AWQ: Activation-aware Weight Quantization for LLM Compression and Acceleration

Large language models (LLMs) have fundamentally transformed the capabilities of numerous applications, from natural language processing to more intricate domain-specific tasks in robotics and autonomous driving. Moreover, the importance of on-device LLMs has grown significantly in the recent years. Running LLMs on edge devices not only promises reduced latency and improved user experience but also aligns with the increasing need for user privacy, as data processing can occur locally. However, the astronomical model sizes of modern LLMs and constraints of the edge devices, primarily in terms of memory size and bandwidth, pose significant deployment challenges. In this paper, we propose Activation-aware Weight Quantization (AWQ), a hardware-friendly approach for LLM low-bit weight-only quantization. Our method is based on the observation that weights are not equally important: protecting only 1% of salient weights can greatly reduce quantization error. We then propose to search for the optimal per-channel scaling that protects the salient weights by observing the activation, not weights. AWQ does not rely on any backpropagation or reconstruction, so it can well preserve LLMs' generalization ability on different domains and modalities, without overfitting to the calibration set. AWQ outperforms existing work on various language modeling and domain-specific benchmarks (coding and math). Thanks to better generalization, it achieves excellent quantization performance for instruction-tuned LMs and, for the first time, multi-modal LMs. Alongside AWQ, we implement TinyChat, an efficient and flexible inference framework tailored for on-device LLM/VLMs, offering more than 3x speedup over the Huggingface FP16 implementation on both desktop and mobile GPUs. It also democratizes the deployment of the 70B Llama-2 model on mobile GPUs.

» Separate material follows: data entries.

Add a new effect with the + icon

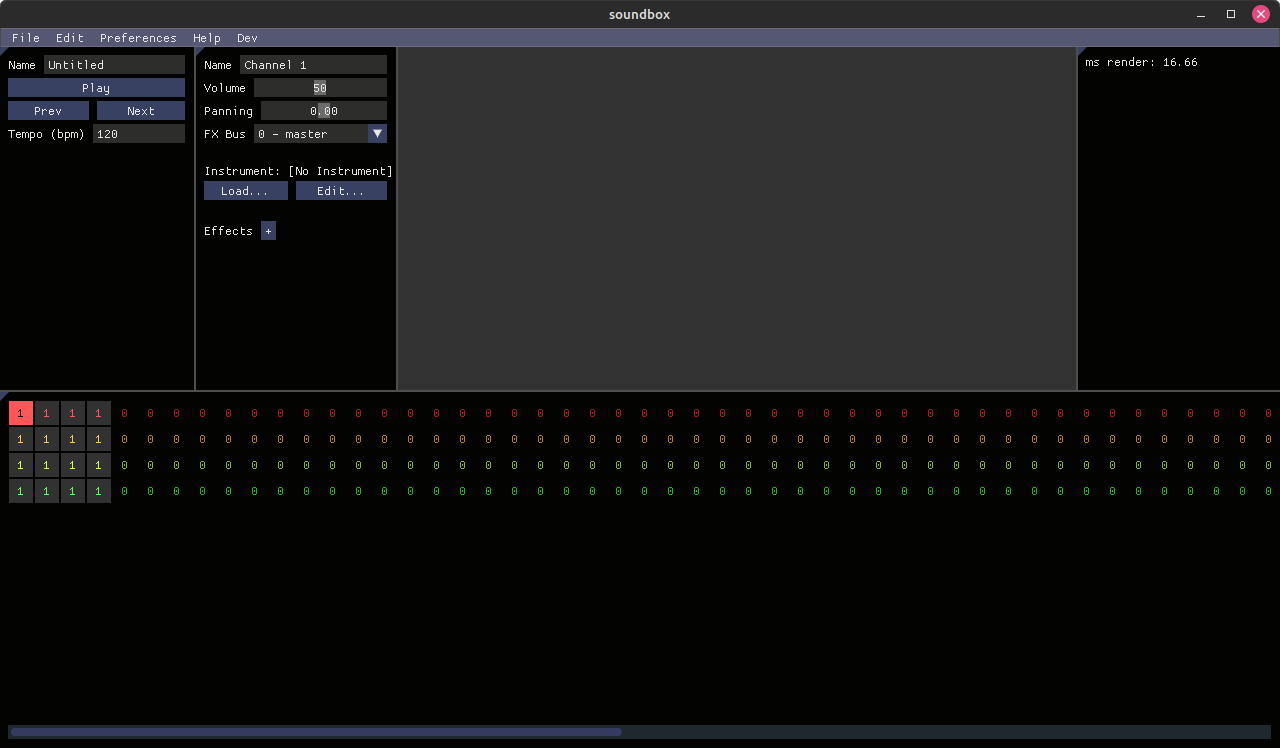tap(268, 230)
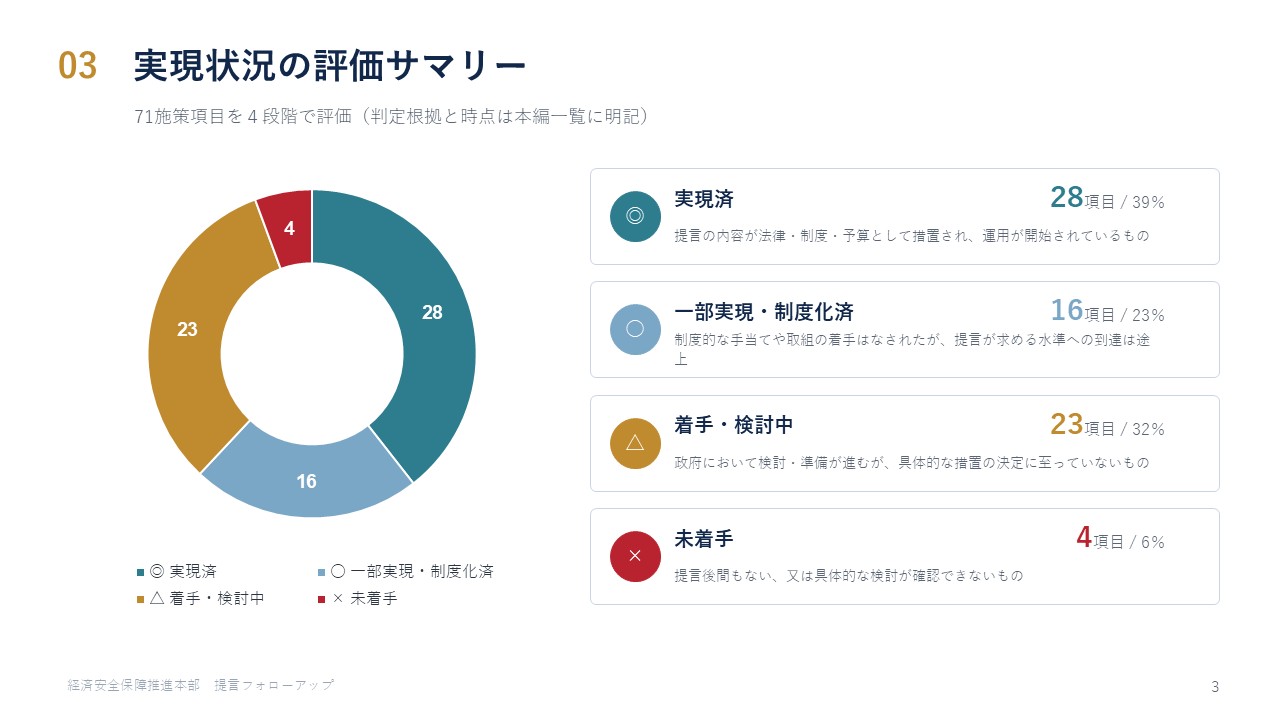Click the teal ◎ 実現済 circle icon
The width and height of the screenshot is (1280, 720).
pos(635,216)
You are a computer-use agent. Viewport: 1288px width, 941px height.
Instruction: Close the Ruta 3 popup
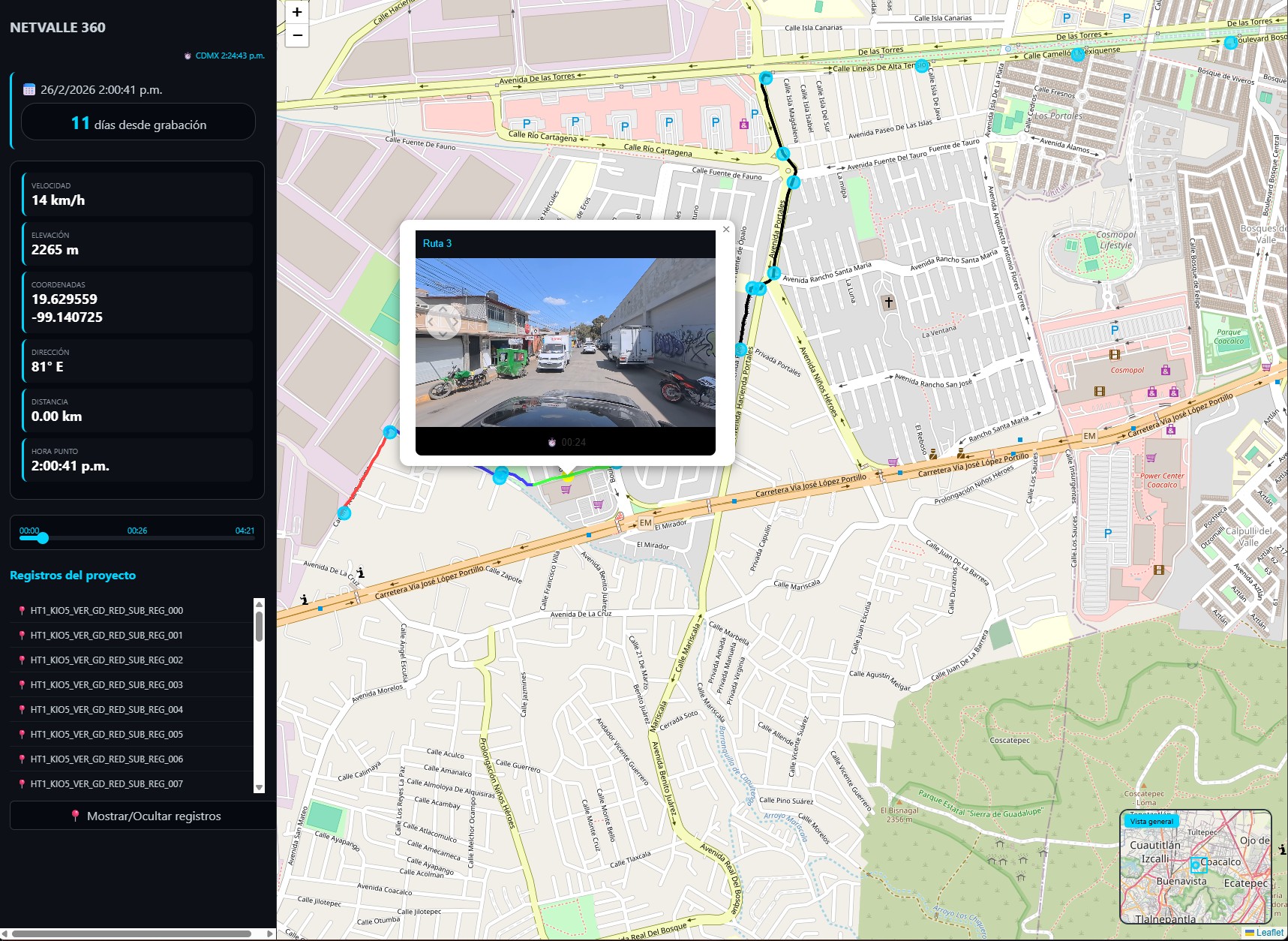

翻译：大语言模型（LLMs）已从根本上改变了从自然语言处理到机器人、自动驾驶等复杂领域任务的众多应用能力。近年来，端侧大语言模型的重要性显著提升。在边缘设备上运行大语言模型不仅能降低延迟、改善用户体验，更因数据处理可在本地完成而契合日益增长的隐私保护需求。然而，现代大语言模型天文级的模型规模与边缘设备在内存容量和带宽方面的约束构成了严峻的部署挑战。本文提出激活感知权重量化（AWQ），一种面向大语言模型低位权重量化的硬件友好方法。该方法基于权重重要性存在差异的观察：仅保护1%的关键权重即可大幅降低量化误差。我们进而提出通过观察激活值而非权重来搜索最优逐通道缩放因子，从而保护关键权重。AWQ不依赖任何反向传播或重构过程，因此能良好保持大语言模型在不同领域与模态下的泛化能力，避免对校准集的过拟合。在各类语言建模及领域特定基准测试（编程与数学）中，AWQ均优于现有方法。得益于更优的泛化性能，该方法在指令微调语言模型上取得了卓越的量化表现，并首次在多模态语言模型上实现优异量化效果。与AWQ配套，我们实现了TinyChat——一个面向端侧大语言模型/视觉语言模型（LLM/VLM）的高效灵活推理框架，在桌面和移动GPU上相比Huggingface FP16实现获得超过3倍加速，同时首次实现70B Llama-2模型在移动GPU上的部署。